INSTRUCTIONS TO FOLLOW:
Could you render the records below as a Markdown table with the columns "Row" and "Record text", numbering each non-blank line in order and leaving out the blank lines?

---- DATA SECTION

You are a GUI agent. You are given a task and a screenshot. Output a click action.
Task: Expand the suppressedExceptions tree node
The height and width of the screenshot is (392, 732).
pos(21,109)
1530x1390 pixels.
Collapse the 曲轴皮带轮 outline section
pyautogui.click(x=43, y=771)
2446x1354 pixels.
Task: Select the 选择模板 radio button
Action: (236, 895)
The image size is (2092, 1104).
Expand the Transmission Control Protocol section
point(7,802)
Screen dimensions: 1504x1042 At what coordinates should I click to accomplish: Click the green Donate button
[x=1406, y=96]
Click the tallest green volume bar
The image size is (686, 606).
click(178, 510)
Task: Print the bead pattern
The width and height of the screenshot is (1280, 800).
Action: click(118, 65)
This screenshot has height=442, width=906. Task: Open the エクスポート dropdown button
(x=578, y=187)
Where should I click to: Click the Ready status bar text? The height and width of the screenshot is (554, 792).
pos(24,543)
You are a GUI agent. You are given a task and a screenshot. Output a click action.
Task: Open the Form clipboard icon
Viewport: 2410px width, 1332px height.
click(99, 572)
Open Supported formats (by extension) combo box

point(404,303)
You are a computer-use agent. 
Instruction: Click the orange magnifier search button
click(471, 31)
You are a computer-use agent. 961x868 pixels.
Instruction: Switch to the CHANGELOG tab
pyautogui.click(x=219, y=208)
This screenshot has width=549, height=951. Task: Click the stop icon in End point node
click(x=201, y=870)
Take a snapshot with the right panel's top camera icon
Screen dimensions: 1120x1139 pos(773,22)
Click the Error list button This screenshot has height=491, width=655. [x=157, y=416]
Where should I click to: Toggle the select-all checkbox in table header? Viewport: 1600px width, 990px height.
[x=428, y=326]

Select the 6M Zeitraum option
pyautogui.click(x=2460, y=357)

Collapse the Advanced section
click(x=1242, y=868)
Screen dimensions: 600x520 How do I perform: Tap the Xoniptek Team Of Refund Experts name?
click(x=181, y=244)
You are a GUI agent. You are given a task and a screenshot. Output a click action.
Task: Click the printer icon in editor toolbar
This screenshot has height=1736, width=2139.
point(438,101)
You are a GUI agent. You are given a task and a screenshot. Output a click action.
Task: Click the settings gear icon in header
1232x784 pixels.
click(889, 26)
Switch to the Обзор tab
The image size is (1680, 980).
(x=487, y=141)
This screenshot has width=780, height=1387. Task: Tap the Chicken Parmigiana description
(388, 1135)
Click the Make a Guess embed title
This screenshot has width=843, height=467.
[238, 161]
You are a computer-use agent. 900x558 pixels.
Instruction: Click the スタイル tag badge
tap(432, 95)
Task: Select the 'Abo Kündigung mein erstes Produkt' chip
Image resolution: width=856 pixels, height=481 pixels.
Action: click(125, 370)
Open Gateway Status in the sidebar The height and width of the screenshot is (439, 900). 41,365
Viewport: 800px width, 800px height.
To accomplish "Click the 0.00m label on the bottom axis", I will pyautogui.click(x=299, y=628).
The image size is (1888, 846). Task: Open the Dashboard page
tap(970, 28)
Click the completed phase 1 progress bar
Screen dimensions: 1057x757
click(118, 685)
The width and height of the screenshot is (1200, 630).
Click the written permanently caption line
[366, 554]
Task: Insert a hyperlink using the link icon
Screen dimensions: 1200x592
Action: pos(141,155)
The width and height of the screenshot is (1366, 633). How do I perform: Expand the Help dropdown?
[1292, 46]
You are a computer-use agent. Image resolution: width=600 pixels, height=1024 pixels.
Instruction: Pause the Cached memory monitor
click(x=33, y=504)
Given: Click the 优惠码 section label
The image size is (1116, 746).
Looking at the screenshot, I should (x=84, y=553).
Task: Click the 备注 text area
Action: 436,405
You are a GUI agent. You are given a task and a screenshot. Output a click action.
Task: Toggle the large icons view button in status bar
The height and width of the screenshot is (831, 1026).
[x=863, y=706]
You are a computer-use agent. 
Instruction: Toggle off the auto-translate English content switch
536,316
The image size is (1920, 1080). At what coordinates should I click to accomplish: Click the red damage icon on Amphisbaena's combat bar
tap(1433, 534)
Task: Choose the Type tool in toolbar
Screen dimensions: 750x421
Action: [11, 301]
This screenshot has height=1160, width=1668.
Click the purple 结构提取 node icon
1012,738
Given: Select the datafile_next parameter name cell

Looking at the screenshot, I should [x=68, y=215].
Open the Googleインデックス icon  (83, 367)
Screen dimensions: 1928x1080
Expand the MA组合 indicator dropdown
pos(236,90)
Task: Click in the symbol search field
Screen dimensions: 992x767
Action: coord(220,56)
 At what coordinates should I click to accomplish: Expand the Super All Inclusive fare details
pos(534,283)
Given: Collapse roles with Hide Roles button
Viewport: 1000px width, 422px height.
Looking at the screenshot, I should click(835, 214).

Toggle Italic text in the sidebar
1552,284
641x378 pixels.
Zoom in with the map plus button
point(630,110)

--------

RESULT:
| Row | Record text |
|---|---|
| 1 | You are a GUI agent. You are given a task and a screenshot. Output a click action. |
| 2 | Task: Expand the suppressedExceptions tree node |
| 3 | The height and width of the screenshot is (392, 732). |
| 4 | pos(21,109) |
| 5 | 1530x1390 pixels. |
| 6 | Collapse the 曲轴皮带轮 outline section |
| 7 | pyautogui.click(x=43, y=771) |
| 8 | 2446x1354 pixels. |
| 9 | Task: Select the 选择模板 radio button |
| 10 | Action: (236, 895) |
| 11 | The image size is (2092, 1104). |
| 12 | Expand the Transmission Control Protocol section |
| 13 | point(7,802) |
| 14 | Screen dimensions: 1504x1042 At what coordinates should I click to accomplish: Click the green Donate button |
| 15 | [x=1406, y=96] |
| 16 | Click the tallest green volume bar |
| 17 | The image size is (686, 606). |
| 18 | click(178, 510) |
| 19 | Task: Print the bead pattern |
| 20 | The width and height of the screenshot is (1280, 800). |
| 21 | Action: click(118, 65) |
| 22 | This screenshot has height=442, width=906. Task: Open the エクスポート dropdown button |
| 23 | (x=578, y=187) |
| 24 | Where should I click to: Click the Ready status bar text? The height and width of the screenshot is (554, 792). |
| 25 | pos(24,543) |
| 26 | You are a GUI agent. You are given a task and a screenshot. Output a click action. |
| 27 | Task: Open the Form clipboard icon |
| 28 | Viewport: 2410px width, 1332px height. |
| 29 | click(99, 572) |
| 30 | Open Supported formats (by extension) combo box |
| 31 | point(404,303) |
| 32 | You are a computer-use agent.  |
| 33 | Instruction: Click the orange magnifier search button |
| 34 | click(471, 31) |
| 35 | You are a computer-use agent. 961x868 pixels. |
| 36 | Instruction: Switch to the CHANGELOG tab |
| 37 | pyautogui.click(x=219, y=208) |
| 38 | This screenshot has width=549, height=951. Task: Click the stop icon in End point node |
| 39 | click(x=201, y=870) |
| 40 | Take a snapshot with the right panel's top camera icon |
| 41 | Screen dimensions: 1120x1139 pos(773,22) |
| 42 | Click the Error list button This screenshot has height=491, width=655. [x=157, y=416] |
| 43 | Where should I click to: Toggle the select-all checkbox in table header? Viewport: 1600px width, 990px height. |
| 44 | [x=428, y=326] |
| 45 | Select the 6M Zeitraum option |
| 46 | pyautogui.click(x=2460, y=357) |
| 47 | Collapse the Advanced section |
| 48 | click(x=1242, y=868) |
| 49 | Screen dimensions: 600x520 How do I perform: Tap the Xoniptek Team Of Refund Experts name? |
| 50 | click(x=181, y=244) |
| 51 | You are a GUI agent. You are given a task and a screenshot. Output a click action. |
| 52 | Task: Click the printer icon in editor toolbar |
| 53 | This screenshot has height=1736, width=2139. |
| 54 | point(438,101) |
| 55 | You are a GUI agent. You are given a task and a screenshot. Output a click action. |
| 56 | Task: Click the settings gear icon in header |
| 57 | 1232x784 pixels. |
| 58 | click(889, 26) |
| 59 | Switch to the Обзор tab |
| 60 | The image size is (1680, 980). |
| 61 | (x=487, y=141) |
| 62 | This screenshot has width=780, height=1387. Task: Tap the Chicken Parmigiana description |
| 63 | (388, 1135) |
| 64 | Click the Make a Guess embed title |
| 65 | This screenshot has width=843, height=467. |
| 66 | [238, 161] |
| 67 | You are a computer-use agent. 900x558 pixels. |
| 68 | Instruction: Click the スタイル tag badge |
| 69 | tap(432, 95) |
| 70 | Task: Select the 'Abo Kündigung mein erstes Produkt' chip |
| 71 | Image resolution: width=856 pixels, height=481 pixels. |
| 72 | Action: click(125, 370) |
| 73 | Open Gateway Status in the sidebar The height and width of the screenshot is (439, 900). 41,365 |
| 74 | Viewport: 800px width, 800px height. |
| 75 | To accomplish "Click the 0.00m label on the bottom axis", I will pyautogui.click(x=299, y=628). |
| 76 | The image size is (1888, 846). Task: Open the Dashboard page |
| 77 | tap(970, 28) |
| 78 | Click the completed phase 1 progress bar |
| 79 | Screen dimensions: 1057x757 |
| 80 | click(118, 685) |
| 81 | The width and height of the screenshot is (1200, 630). |
| 82 | Click the written permanently caption line |
| 83 | [366, 554] |
| 84 | Task: Insert a hyperlink using the link icon |
| 85 | Screen dimensions: 1200x592 |
| 86 | Action: pos(141,155) |
| 87 | The width and height of the screenshot is (1366, 633). How do I perform: Expand the Help dropdown? |
| 88 | [1292, 46] |
| 89 | You are a computer-use agent. Image resolution: width=600 pixels, height=1024 pixels. |
| 90 | Instruction: Pause the Cached memory monitor |
| 91 | click(x=33, y=504) |
| 92 | Given: Click the 优惠码 section label |
| 93 | The image size is (1116, 746). |
| 94 | Looking at the screenshot, I should (x=84, y=553). |
| 95 | Task: Click the 备注 text area |
| 96 | Action: 436,405 |
| 97 | You are a GUI agent. You are given a task and a screenshot. Output a click action. |
| 98 | Task: Toggle the large icons view button in status bar |
| 99 | The height and width of the screenshot is (831, 1026). |
| 100 | [x=863, y=706] |
| 101 | You are a computer-use agent.  |
| 102 | Instruction: Toggle off the auto-translate English content switch |
| 103 | 536,316 |
| 104 | The image size is (1920, 1080). At what coordinates should I click to accomplish: Click the red damage icon on Amphisbaena's combat bar |
| 105 | tap(1433, 534) |
| 106 | Task: Choose the Type tool in toolbar |
| 107 | Screen dimensions: 750x421 |
| 108 | Action: [11, 301] |
| 109 | This screenshot has height=1160, width=1668. |
| 110 | Click the purple 结构提取 node icon |
| 111 | 1012,738 |
| 112 | Given: Select the datafile_next parameter name cell |
| 113 | Looking at the screenshot, I should [x=68, y=215]. |
| 114 | Open the Googleインデックス icon  (83, 367) |
| 115 | Screen dimensions: 1928x1080 |
| 116 | Expand the MA组合 indicator dropdown |
| 117 | pos(236,90) |
| 118 | Task: Click in the symbol search field |
| 119 | Screen dimensions: 992x767 |
| 120 | Action: coord(220,56) |
| 121 |  At what coordinates should I click to accomplish: Expand the Super All Inclusive fare details |
| 122 | pos(534,283) |
| 123 | Given: Collapse roles with Hide Roles button |
| 124 | Viewport: 1000px width, 422px height. |
| 125 | Looking at the screenshot, I should click(835, 214). |
| 126 | Toggle Italic text in the sidebar |
| 127 | 1552,284 |
| 128 | 641x378 pixels. |
| 129 | Zoom in with the map plus button |
| 130 | point(630,110) |